Extract provided:
################

For millions of Canadians, the recent deal between the Trudeau Liberals and Jagmeet Singh’s NDP will be about progress on pharmacare and coverage of dental services. But for Justin Trudeau, it was almost certainly about buying more time and space to reach his government’s climate goals. Now, with the release of the government’s emissions reduction plan, we know exactly what they look like — and how far away we are from achieving them.
It represents the most ambitious policy objective a Canadian prime minister has laid out since Trudeau’s own father announced his intention to repatriate the Constitution and create a Charter of Rights and Freedoms for Canada.
By 2030, our greenhouse gas emissions are expected to be 40 per cent lower than they were in 2005, a radical transformation of the economy that will be powered by $9.1 billion worth of investments in zero-emission vehicle incentives, a cleaner electrical grid and more carbon capture and storage technology.
It has the backing of high-profile environmentalists like former BC Green Party leader Andrew Weaver, along with a host of think tanks and policy shops, and it even received praise from the Toronto Regional Board of Trade. Dave Sawyer, a renowned environmental economist with EnviroEconomics, described it as a “serious policy document for a serious issue.”
But if the policy is sound, the politics are a little more suspect.
Monica Gattinger, a director of the Institute for Science, Society and Policy and the chair of positive energy at the University of Ottawa, noted the plan still has gaps — and one of the big ones is around affordability. “Durable emissions reductions require approaches that integrate climate and energy imperatives. Without reliable affordable energy, the country will fast lose public and investor support for emissions reductions.”
That’s especially true when the leadership candidates for the country’s biggest and loudest opposition party are still competing with each other over who can be the biggest carbon tax critic. Decarbonizing Canada’s economy on the timelines laid out in this document is a challenge nearly as big as putting a man on the moon was in the 1960s, but at least NASA didn’t have to constantly justify and defend its own existence from one side of the political spectrum.

################

Material supplied:

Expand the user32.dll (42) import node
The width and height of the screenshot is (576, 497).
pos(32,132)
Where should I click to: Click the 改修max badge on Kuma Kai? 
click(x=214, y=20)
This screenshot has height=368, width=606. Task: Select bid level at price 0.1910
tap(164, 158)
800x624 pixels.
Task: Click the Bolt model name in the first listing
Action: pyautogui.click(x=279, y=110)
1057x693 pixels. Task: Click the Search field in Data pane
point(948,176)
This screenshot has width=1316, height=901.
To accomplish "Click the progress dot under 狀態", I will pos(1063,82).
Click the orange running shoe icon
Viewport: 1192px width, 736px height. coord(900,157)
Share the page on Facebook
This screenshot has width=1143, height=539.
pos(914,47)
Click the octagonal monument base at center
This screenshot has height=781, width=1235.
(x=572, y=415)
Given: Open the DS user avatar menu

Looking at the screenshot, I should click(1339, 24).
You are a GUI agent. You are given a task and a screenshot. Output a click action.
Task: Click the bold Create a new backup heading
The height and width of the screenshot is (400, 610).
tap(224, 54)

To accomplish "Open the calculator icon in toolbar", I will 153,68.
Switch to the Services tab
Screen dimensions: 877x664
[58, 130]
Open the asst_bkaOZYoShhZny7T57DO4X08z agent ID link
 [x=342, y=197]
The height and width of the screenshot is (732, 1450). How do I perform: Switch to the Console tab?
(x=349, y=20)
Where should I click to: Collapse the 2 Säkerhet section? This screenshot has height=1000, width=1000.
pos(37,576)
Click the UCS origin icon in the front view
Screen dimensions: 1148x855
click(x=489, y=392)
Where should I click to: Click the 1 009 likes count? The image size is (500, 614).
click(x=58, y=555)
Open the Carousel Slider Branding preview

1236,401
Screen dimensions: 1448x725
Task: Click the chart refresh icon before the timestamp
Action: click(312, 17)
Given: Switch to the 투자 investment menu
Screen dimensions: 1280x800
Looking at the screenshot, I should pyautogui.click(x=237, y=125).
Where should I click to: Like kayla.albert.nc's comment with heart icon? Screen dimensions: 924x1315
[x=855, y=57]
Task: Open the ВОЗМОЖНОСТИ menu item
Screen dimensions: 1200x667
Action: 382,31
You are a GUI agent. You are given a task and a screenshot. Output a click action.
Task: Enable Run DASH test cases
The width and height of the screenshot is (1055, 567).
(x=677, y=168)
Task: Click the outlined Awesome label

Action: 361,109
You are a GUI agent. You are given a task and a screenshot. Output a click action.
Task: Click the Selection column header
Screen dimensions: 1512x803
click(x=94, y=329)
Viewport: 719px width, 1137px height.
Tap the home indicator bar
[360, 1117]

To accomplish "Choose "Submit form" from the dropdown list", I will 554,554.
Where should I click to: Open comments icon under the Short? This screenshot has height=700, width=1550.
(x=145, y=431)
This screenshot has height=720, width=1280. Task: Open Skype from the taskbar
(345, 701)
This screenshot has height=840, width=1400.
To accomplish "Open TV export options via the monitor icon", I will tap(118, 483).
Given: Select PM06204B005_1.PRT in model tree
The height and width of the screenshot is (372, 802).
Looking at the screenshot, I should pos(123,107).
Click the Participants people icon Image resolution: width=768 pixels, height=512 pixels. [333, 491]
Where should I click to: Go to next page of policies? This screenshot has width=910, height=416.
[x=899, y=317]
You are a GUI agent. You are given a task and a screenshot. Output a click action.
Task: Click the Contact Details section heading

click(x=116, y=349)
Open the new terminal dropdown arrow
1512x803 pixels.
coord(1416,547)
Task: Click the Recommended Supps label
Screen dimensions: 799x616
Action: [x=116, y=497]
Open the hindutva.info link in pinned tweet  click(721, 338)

################

Work task A:
In the article on Canada's emissions reduction plan, what total amount of investment will power the transformation of the economy by 2030?
Work task B:
Please extend the article on Canada's emissions reduction plan, picking up after its final paragraph.

Exercise result A:
$9.1 billion

Exercise result B:
And then, of course, there’s Alberta. The oil and gas industry, which produced 191 megatonnes of carbon dioxide in 2019, most of which occurred in that province, is being asked to cut emissions to just 110 megatonnes by the end of the decade. That would be a big ask even with a provincial government willing to buy into the plan and its objectives. But Ottawa has just about the opposite in Jason Kenney’s UCP. His environment minister, Jason Nixon, described the plan as “insane,” while opposition leader Rachel Notley was slightly more diplomatic in calling it “a fantasy.”
Given the compressed timelines and major investments that need to be made, this chasm that exists between Ottawa’s ambitions and Alberta’s intentions is a big problem.
Unless Trudeau can find some sort of grand bargain here, as his father did with Peter Lougheed and the notwithstanding clause in 1982, it will almost certainly be insurmountable. Trying to meet emissions reduction targets in Canada without Alberta’s full support is like trying to leave the house with a toddler wrapped around your ankles. Sure, you might be able to move, but you won’t get far or go fast.
Opinion: Trying to meet emissions reduction targets in Canada without Alberta’s full support is like trying to leave the house with a toddler wrapped around your ankles, columnist @maxfawcett writes for @natobserver. #cdnpoli #abpoli
That’s especially true if Alberta’s biggest economic sector continues to believe there’s a free lunch out there just waiting to be served.
In response to the federal plan, Terry Abel, executive vice-president of the Canadian Association of Petroleum Producers, trotted out one of his industry’s favourite arguments, which is that the solution to climate change is actually to produce more oil and gas in Canada. “One of the largest contributions Canada can make to lowering global greenhouse gas emissions is by exporting Canadian liquefied natural gas to displace the use of coal in the world’s energy mix,” he said in a statement.
This argument has been knocked down repeatedly, most notably by Jason Dion in a 2019 Policy Options piece. “Countries don’t get credit toward their emissions reduction targets for low-carbon exports because the global GHG accounting system doesn’t work that way,” he wrote.
“Countries know that reductions in their emissions have value,” he added. “They won’t let others get credit for them for nothing.” In other words, if we want the credit for those LNG exports and the emissions they theoretically abate, someone’s going to have to pay for them.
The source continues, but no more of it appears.